Des diagrammes de normalisation multi-élémentaires (fig. 11A-B) montrent de bonnes similitudes entre les laves des groupes de Murdama, Ablah (fig. 11A), Hadn et Awat-Asoteriba (Soudan) (fig. 11B). En particulier, toutes les roches présentent des anomalies négatives marquées en Nb et Ti, et un fractionnement modéré entre terres rares. Ces caractères sont tout à fait comparables à ceux des laves des zones de subduction récentes (Briqueu et al., 1984), ce qui confirme les résultats de Roobol et al. (1983). A l’inverse, la rhyolite du groupe de Jibalah montre une faible anomalies en Nb et apparaît très riche en Hf et Zr, ce qui est cohérent avec une affinité alcaline.

Les diagramme (Th/Nb)N vs. (Tb/Nb)N (Thiéblemont et al., 1994) (fig. 12) et Zr vs. (Nb/Zr)N (fig. 13) confirment les observations précédentes. Ainsi, dans ces deux diagrammes, les laves des groupes de Murdama, Ablah, Hadn et d’Awat-Asoteriba, ainsi que les moyennes publiées par Roobol et al. (1983) s’inscrivent dans le champ du magmatisme des zones de subduction océanique, dans une position comparable à celle des laves des ceintures volcaniques anciennes (fig. 4). A l’inverse, la rhyolite du groupe de Jibalah se localise dans le champ du magmatisme alcalin post-orogénique (fig. 13).

 

Malgré un nombre d’analyses encore assez faible, cette compilation sur les séries volcaniques récentes (< 700 Ma) montre de bonnes analogies entre les laves des groupes de Murdama, Ablah, Hadn et Awat-Asoteriba et le volcanisme des zones de subduction océanique actuelles. Ceci confirme les résultats de Roobol et al. (1983) et témoigne de la persistance d’un régime de subduction postérieurement à 700 Ma, à une époque ou s’ouvrent des bassins molassiques " intra-orogéniques " (Ablah, Murdama) (Genna et al., 1999). A l’inverse, la rhyolite du groupe de Jibalah, bien que contemporaine des séries précédentes (….. Ma, BRGM, non publié), se rattache clairement au volumineux plutonisme calco-alcalin potassique à alcalin post-tectonique qui va envahir le bouclier durant toute la fin du Protérozoïque (~ 650 – 530 Ma).

 

Plutonisme tardi- à post-tectonique (> 650 Ma) : granitoïdes calco-alcalins potassiques et alcalins

 

Entre ~ 650 et 530 Ma, de très nombreux plutons granodioritiques à granitiques se mettent en place au sein du bouclier arabo-nubien. Cette période de magmatisme est de loin la mieux documentée, avec environ 1000 analyses compilées (portant sur environ 210 unités géologiques), dont une grande majorité inclut un dosage de bonne précision (" high " à " medium/high ") des éléments traces (voir en particulier les synthèses de Stuckless et al., 1985, 1986, 1987 et Laval et al., 1986).

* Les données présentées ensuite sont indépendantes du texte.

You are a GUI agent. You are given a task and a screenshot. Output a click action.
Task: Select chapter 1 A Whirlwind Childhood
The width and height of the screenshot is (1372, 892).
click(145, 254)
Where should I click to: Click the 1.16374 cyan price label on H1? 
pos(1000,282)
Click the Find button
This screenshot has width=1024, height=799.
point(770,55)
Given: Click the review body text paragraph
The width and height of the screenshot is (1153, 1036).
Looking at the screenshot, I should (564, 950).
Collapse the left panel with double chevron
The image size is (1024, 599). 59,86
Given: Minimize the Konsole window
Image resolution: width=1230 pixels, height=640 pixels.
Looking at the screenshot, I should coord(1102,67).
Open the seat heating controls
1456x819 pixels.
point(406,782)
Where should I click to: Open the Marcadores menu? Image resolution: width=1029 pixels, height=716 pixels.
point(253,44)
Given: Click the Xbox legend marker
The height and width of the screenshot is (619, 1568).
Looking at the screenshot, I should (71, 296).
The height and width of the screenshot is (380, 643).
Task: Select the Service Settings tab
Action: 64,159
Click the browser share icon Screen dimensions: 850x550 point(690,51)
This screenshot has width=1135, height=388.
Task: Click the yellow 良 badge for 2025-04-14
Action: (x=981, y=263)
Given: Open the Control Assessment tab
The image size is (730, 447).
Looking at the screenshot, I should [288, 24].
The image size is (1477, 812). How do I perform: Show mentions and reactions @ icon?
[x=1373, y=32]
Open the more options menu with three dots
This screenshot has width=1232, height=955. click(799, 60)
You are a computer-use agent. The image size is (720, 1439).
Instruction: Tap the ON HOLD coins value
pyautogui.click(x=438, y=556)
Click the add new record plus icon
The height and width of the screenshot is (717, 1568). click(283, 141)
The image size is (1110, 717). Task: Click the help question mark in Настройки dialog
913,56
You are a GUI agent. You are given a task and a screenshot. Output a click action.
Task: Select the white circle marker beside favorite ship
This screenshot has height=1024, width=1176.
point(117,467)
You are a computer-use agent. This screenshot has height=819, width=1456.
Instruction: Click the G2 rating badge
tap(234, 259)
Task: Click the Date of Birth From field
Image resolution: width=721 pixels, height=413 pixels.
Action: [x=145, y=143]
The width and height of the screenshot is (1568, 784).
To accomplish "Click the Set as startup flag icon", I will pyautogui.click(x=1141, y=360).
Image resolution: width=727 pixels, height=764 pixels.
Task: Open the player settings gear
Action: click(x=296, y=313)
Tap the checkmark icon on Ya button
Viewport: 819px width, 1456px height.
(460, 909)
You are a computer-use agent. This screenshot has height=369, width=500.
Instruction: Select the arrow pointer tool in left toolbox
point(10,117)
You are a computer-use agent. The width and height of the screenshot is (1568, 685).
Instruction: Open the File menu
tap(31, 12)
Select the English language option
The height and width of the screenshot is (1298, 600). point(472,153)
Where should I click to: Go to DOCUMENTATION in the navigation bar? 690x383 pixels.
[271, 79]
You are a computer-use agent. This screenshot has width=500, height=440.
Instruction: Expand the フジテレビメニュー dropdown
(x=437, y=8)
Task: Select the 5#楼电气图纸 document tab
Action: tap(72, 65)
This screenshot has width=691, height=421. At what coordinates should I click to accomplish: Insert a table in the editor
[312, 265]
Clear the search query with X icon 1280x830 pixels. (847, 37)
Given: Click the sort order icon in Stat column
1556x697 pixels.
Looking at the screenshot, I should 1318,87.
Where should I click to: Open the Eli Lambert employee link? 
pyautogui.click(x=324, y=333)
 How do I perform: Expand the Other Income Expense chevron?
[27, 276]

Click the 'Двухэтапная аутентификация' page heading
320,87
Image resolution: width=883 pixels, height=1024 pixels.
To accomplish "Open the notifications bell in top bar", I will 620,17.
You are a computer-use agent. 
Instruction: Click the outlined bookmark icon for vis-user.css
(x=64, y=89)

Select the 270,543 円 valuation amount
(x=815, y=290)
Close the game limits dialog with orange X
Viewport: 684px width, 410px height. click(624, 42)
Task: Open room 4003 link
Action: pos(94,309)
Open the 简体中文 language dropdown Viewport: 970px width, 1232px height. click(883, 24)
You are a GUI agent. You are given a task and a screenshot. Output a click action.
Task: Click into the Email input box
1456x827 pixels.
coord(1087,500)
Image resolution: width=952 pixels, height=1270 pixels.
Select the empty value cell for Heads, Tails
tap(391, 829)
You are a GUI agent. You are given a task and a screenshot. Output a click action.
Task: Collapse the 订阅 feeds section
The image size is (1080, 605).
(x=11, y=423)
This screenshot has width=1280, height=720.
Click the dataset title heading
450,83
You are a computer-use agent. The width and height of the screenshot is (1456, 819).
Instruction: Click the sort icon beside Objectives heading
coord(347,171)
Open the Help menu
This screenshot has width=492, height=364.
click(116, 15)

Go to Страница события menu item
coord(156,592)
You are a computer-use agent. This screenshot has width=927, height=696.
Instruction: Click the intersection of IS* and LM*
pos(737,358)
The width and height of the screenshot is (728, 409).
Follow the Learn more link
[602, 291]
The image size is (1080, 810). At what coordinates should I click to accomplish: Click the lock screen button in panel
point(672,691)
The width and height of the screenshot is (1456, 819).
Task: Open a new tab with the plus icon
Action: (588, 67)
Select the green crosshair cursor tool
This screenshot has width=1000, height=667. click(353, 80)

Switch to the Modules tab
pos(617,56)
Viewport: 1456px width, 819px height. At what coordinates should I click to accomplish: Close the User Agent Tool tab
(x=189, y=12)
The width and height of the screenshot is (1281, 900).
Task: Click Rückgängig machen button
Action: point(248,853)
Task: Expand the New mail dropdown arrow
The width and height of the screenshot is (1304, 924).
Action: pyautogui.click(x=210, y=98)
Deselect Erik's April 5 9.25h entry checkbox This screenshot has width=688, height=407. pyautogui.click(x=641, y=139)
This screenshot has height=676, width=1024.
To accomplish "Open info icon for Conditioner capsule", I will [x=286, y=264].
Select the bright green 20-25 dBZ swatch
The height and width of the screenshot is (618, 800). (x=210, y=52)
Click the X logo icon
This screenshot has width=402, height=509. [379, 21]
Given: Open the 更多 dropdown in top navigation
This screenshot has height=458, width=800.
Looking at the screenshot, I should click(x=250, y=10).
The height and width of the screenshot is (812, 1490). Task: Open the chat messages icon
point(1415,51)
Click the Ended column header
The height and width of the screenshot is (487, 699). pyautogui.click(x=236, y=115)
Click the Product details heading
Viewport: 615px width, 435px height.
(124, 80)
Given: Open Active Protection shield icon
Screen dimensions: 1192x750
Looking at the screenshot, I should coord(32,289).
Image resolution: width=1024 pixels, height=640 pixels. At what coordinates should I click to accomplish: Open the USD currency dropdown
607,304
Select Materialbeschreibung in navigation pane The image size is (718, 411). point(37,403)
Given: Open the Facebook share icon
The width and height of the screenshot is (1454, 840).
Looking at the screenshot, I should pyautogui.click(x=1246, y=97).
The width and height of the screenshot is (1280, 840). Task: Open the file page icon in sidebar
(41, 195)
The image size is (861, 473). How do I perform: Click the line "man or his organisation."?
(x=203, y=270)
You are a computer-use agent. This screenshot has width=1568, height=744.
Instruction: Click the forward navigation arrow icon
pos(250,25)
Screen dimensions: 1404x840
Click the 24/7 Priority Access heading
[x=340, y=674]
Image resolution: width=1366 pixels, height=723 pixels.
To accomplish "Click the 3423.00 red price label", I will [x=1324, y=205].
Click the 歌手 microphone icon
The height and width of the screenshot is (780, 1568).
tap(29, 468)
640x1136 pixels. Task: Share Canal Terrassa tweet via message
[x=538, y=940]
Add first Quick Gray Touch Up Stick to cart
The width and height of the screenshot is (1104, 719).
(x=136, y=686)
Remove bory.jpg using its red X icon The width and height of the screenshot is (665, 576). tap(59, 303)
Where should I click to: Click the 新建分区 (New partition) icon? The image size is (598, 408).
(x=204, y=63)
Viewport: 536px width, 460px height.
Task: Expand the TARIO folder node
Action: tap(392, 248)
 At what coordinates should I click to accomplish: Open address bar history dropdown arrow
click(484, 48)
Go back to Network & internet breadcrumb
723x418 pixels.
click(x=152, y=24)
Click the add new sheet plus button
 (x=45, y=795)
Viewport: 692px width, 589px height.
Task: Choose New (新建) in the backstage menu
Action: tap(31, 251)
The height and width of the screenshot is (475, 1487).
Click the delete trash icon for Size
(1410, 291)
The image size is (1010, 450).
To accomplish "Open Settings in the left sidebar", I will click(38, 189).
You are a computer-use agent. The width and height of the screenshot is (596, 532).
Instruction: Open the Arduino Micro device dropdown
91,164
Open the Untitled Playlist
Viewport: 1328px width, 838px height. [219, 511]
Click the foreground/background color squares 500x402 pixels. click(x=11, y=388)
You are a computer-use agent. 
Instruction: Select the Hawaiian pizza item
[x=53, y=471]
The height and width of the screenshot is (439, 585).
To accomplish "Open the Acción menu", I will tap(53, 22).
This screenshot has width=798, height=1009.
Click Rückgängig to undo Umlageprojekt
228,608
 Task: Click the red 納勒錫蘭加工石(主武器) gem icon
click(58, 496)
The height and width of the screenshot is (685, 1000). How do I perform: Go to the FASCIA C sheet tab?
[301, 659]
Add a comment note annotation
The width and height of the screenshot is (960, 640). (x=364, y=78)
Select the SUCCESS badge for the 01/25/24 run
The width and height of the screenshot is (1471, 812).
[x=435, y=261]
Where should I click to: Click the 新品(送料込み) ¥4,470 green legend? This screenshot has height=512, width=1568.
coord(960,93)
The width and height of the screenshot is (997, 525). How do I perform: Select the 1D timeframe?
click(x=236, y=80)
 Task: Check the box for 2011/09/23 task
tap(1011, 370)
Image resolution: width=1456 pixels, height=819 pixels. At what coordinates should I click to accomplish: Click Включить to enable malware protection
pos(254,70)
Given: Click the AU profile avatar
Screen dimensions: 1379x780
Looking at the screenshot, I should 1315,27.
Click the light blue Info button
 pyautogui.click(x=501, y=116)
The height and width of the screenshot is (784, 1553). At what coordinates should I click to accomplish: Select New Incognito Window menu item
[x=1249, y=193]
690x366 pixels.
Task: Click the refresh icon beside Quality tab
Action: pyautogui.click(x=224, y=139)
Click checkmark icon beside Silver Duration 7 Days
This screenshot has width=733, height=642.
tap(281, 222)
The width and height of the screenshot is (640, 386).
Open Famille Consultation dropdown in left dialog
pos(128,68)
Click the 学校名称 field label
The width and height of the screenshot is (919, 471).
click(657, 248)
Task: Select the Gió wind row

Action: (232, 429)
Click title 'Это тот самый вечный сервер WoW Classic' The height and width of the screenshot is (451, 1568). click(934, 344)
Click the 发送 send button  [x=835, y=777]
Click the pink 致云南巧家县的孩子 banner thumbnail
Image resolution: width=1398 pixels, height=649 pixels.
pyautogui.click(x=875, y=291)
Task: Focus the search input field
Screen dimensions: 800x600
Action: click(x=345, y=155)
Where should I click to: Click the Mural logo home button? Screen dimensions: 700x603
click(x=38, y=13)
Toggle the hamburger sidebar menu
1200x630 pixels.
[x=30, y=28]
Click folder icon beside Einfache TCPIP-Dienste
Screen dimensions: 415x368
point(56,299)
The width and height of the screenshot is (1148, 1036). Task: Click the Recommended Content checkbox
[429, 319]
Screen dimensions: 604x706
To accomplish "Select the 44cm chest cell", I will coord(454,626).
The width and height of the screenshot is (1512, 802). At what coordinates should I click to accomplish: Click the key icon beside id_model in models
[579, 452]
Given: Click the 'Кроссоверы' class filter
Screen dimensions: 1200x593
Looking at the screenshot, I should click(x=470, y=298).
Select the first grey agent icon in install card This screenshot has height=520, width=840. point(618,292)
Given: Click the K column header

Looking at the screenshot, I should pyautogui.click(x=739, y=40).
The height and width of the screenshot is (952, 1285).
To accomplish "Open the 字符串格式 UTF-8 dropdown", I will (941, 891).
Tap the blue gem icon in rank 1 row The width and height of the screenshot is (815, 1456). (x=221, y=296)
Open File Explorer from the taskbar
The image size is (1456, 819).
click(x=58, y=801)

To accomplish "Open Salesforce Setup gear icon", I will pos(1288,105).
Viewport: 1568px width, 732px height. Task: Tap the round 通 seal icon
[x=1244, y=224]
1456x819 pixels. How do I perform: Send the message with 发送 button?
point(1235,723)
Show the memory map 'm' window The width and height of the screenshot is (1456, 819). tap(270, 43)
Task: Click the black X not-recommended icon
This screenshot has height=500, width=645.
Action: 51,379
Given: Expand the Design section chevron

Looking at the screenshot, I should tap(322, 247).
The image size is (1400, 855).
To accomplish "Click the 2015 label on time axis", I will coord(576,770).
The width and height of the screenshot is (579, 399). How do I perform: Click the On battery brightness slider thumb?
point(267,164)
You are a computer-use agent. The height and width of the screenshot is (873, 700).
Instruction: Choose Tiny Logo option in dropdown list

Les travaux publiés ont fréquemment eu pour objet d’évaluer les potentialités minières des différentes suites plutoniques (e.g. Jackson et Ramsay, 1986), quatre principales associations aux minéralisations distinctes étant ainsi reconnues: 1/ une association monzogranite ; 2/ une association granodiorite ; 3/ une association alkali-granite ; 4/ une association alkali-feldspar granite ; auxquelles s’ajoutent les associations syénite et monzonite, volumétriquement insignifiantes.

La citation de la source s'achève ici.